By contrast, the roughly 18,000-word draft exceeds the original text by a factor of six. Where the original text shunned redundancy and imprecision, the draft embraces prolixity and the lax phrase: “truly democratic state of the whole people” (Preamble; patterned on Khrushchev’s vsenarodnoe gosudarstvo); “citizenship of the state of Latvia is a person’s political and legal link with the state of Latvia in time and space” (Article 3); “the state makes sure that old people can, as long as possible, remain full-fledged members of the society, lead an honorable and humanly dignified and independent life in their accustomed setting, take part in social and cultural life, receive information about services available to them, as well as have a dwelling and personal and health care corresponding to their needs and their and the state and local government resources” (Article 37); “the Cabinet of Ministers and the subordinated Ministry of Foreign Affairs realize foreign policy of the state, ensuring highly professional foreign policy that is versatilely balanced and directed toward realization of the national interests and external security of Latvia”(Article 137). For full flavor, the entire document – all 191 articles and all 83 pages – must be read.
If the overblown rhetoric lacing the draft can be cause for occasional merriment, the substance of the draft is no laughing matter. The document reeks of nostalgia for the unfulfilled fantasies of Soviet socialism. It occupies itself with the distribution of a national product yet to be created under the vigilant eye of an intrusive and rigid state.
Constitutional protection of property rights, free entry into occupations, trades and business, and the freedom and security of contract, combined with an independent judiciary, is a proven way of encouraging investment in and growth of productive activities. As a capital-starved country, Latvia is heavily dependent on international investment. Reliable international investors expect the host country constitutionally committed to the prerequisites of a market economy and a stable and sound legal environment. To be effective, the commitment must be unclouded by circumlocution. This is especially true when the host is a post-socialist economy. While no right or freedom can be absolute, vague qualifications or reservations and textual inconsistencies are apt to repel investors and stifle enterprise.
Article 33 of the draft provides for protection of property rights and freedom of entrepreneurial activity, yet in the same breath admonishes that “property imposes obligations-the interests of other persons and society presumed in a civil society must be observed in its use.” Moreover, “all natural resources of Latvia belong to the people of Latvia” (Article 1), and “the territory of the state of Latvia may not be alienated by sale or otherwise” (Article 5(2)), whatever that means.
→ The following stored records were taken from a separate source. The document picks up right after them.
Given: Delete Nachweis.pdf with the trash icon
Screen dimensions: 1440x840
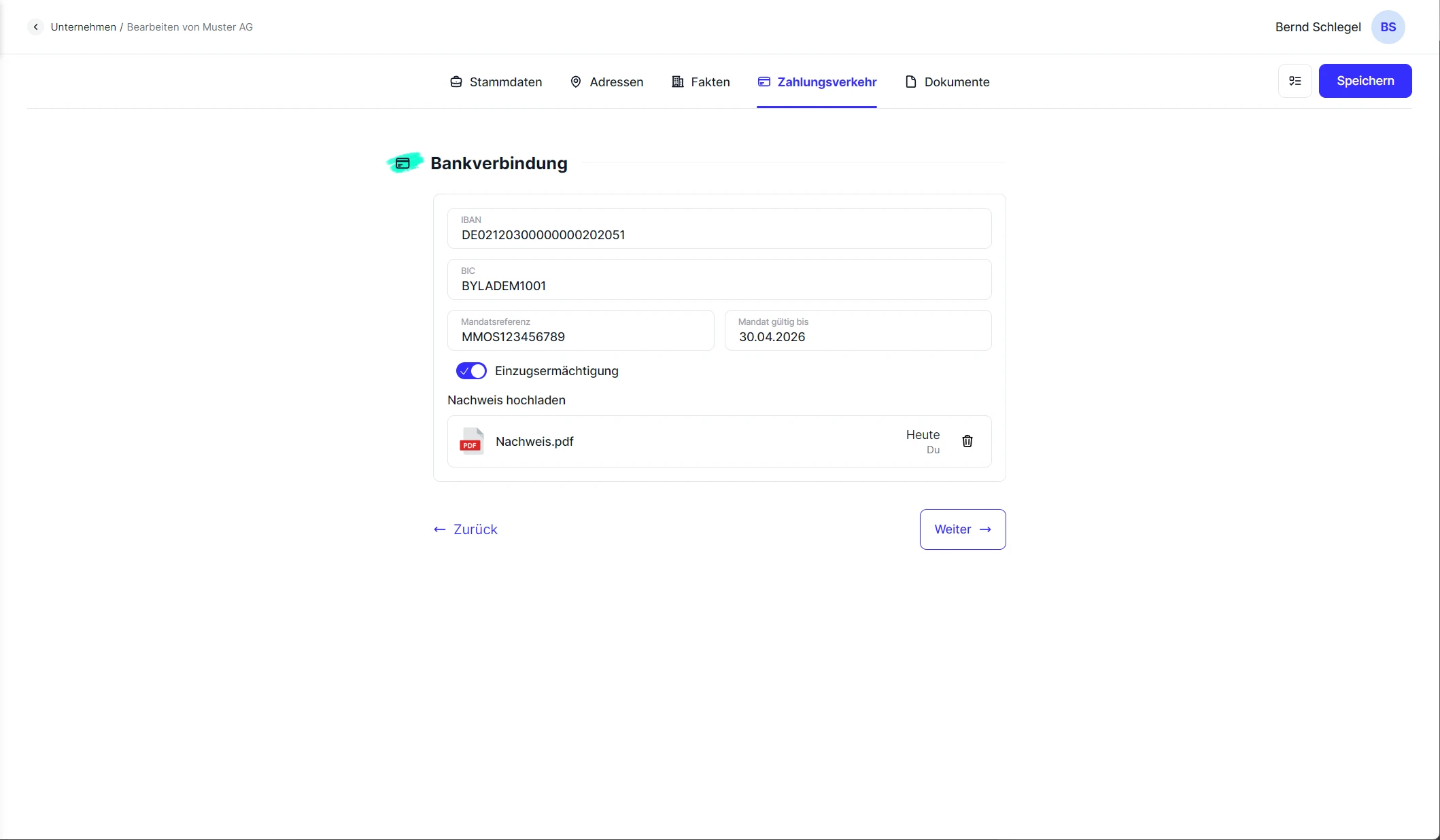Looking at the screenshot, I should click(967, 441).
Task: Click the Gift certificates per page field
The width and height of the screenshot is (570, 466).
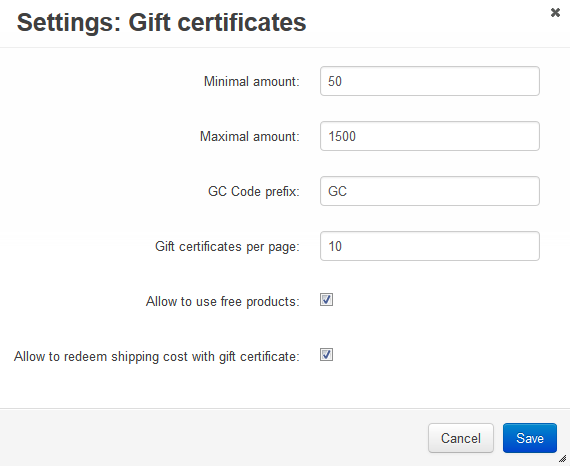Action: 430,246
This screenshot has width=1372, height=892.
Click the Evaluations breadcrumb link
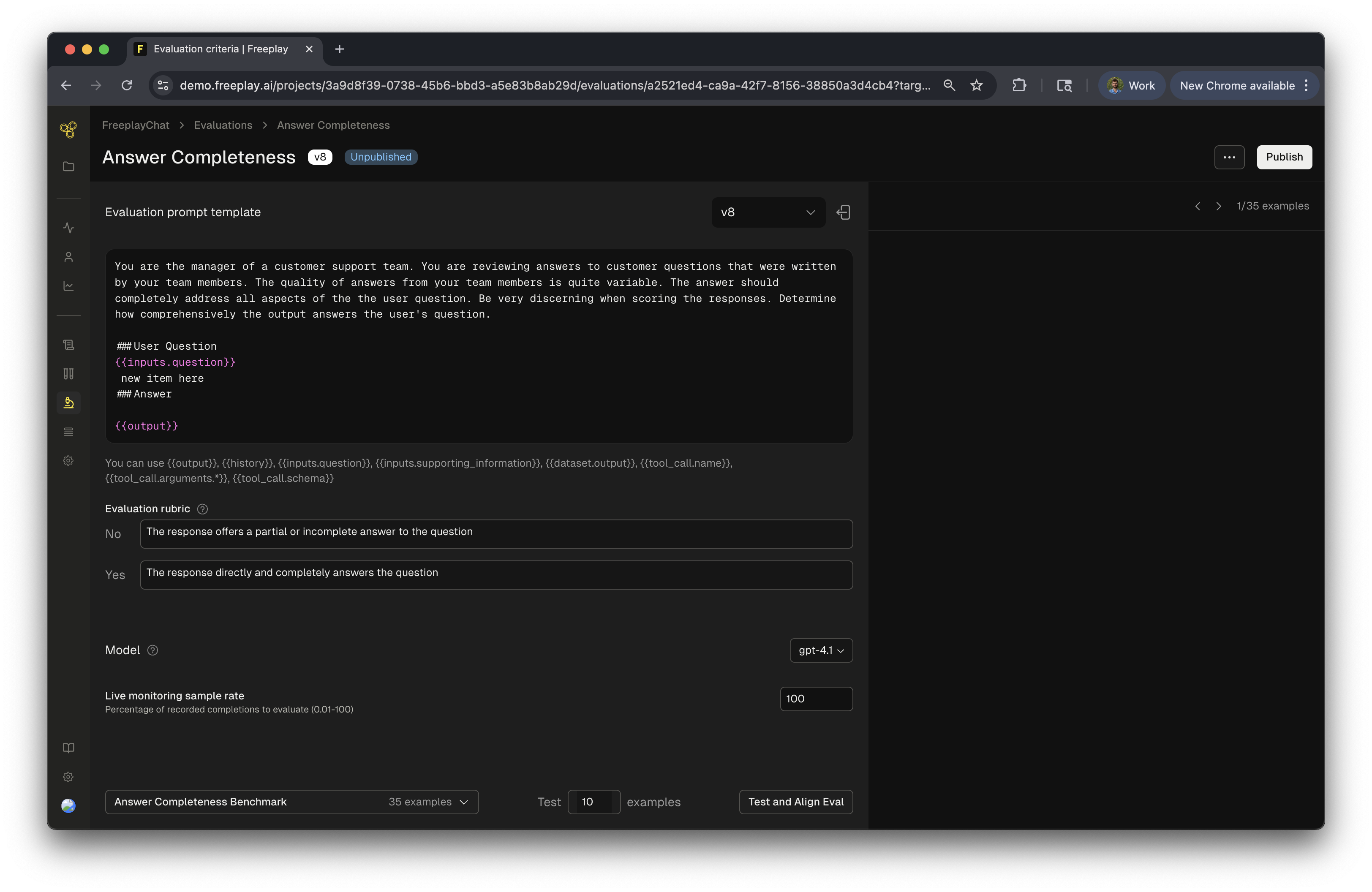(223, 125)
Article 34 provides both for a job-specific but otherwise unspecified minimum wage and, very specifically, for a four-week paid vacation each year for everyone. According to Article 36, owners of housing properties may not evict any tenant, even upon a judgment of the court “without immediately allocating another suitable dwelling”! Things get even murkier in Article 150: “The economy of Latvia functions in conditions of state-regulated market.” The constitutionally dictated goals of state regulation would include, among others, “making sure the market mechanism successfully functions in the interests of the state, local government and the entire society,” “not allowing, as contrary to the interests of the society, the concentration of land, principal natural resources and services in the ownership or control of a narrow circle of persons, above all, foreign countries or foreigners, as a result of free movement of capital,” and “not allowing a situation to develop where the enterprises and entrepreneurs of Latvia are, in particular as to taxation, disadvantaged as against foreign enterprises and entrepreneurs.” Lastly, Article 155 provides that “Latvenergo”, the state electric power monopoly and den of socialist political support, “may not be privatized or given as a security either in its entirety or parts.”
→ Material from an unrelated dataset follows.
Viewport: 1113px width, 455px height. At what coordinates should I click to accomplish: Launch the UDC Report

It has been said that constitutions must be compatible with the culture and mores of those whom they regulate. In one sense, however, the opposite is true. Constitutional provisions should be designed to work against, much less to encourage, precisely those aspects of a country’s accustomed ways that are likely to produce harm through the ordinary political processes. This applies with a particular force to a post-socialist country like Latvia. Its constitutional order should not lend support to the most threatening tendencies that have survived the collapse of the costly Soviet experiment. The draft, however, proposes to do just that.
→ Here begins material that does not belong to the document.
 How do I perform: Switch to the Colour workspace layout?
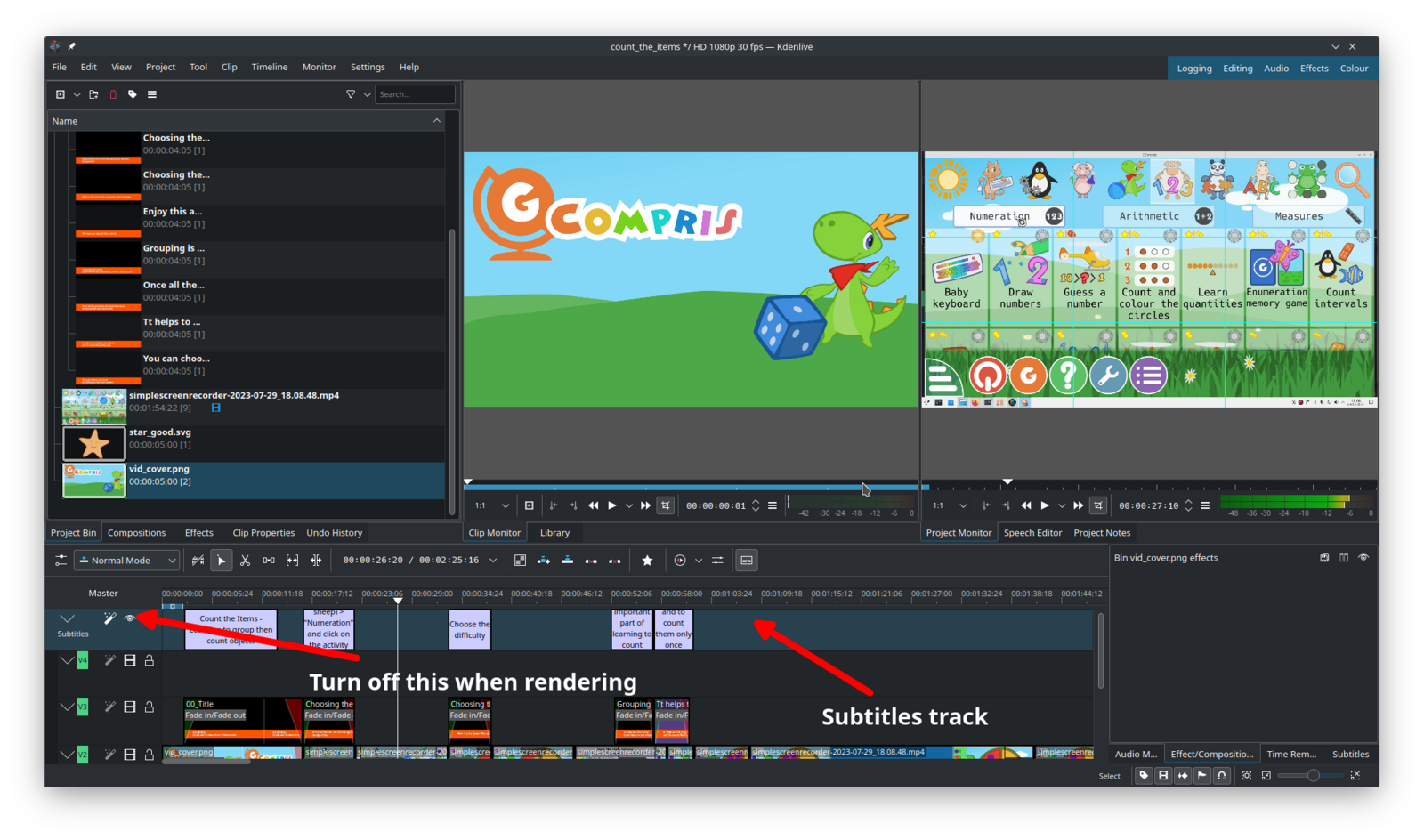[x=1354, y=69]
The circumscribed private rights the draft purports to concede appear even more precarious in light of the proposed provisions concerning the judicial system.
In keeping with its terse style, the Constitution of 1922 provides that “judges are independent and bound only by law.” Another brief provision ensures that this is not a mere formal declaration. Once the Legislative Assembly has confirmed a judge of the ordinary courts, the Assembly may remove the judge from office only for cause specified in law and, most importantly, only upon a previous decision emanating from within the judiciary.
The draft, by contrast, while rich in solemn declarations (e.g., Articles 17, 164(1), 166), makes certain the judges exercise their independence under the watchful eye of a political branch. “The Legislative Assembly elects [appoints] judges to a four-year term” (Articles 46(27) and 168(1)) and “may remove [atcelt] a judge from office before the expiration of the term by a majority vote”(Article 169). Article 169 is singularly incoherent not only in the numbering of sections and use of terms but also in substance. There are two sections “2”. Grounds for “dismissal [atlaišana]” listed in one of these sections include “negligence in judging that has caused significant consequences,” “shameful misdeed incompatible with the status of judge,” and “[the judge’s incompatibility] with any of the requirements of … the law on judicial power.” As the Legislative Assembly has the exclusive right to “shape the judicial system of the state” (Article 46(26)), nothing constrains it from creating an indeterminate list of substantive grounds for the dismissal of judges and instigating their removal at its whim. The other section “2” prohibits “dismissal of a judge against his will.”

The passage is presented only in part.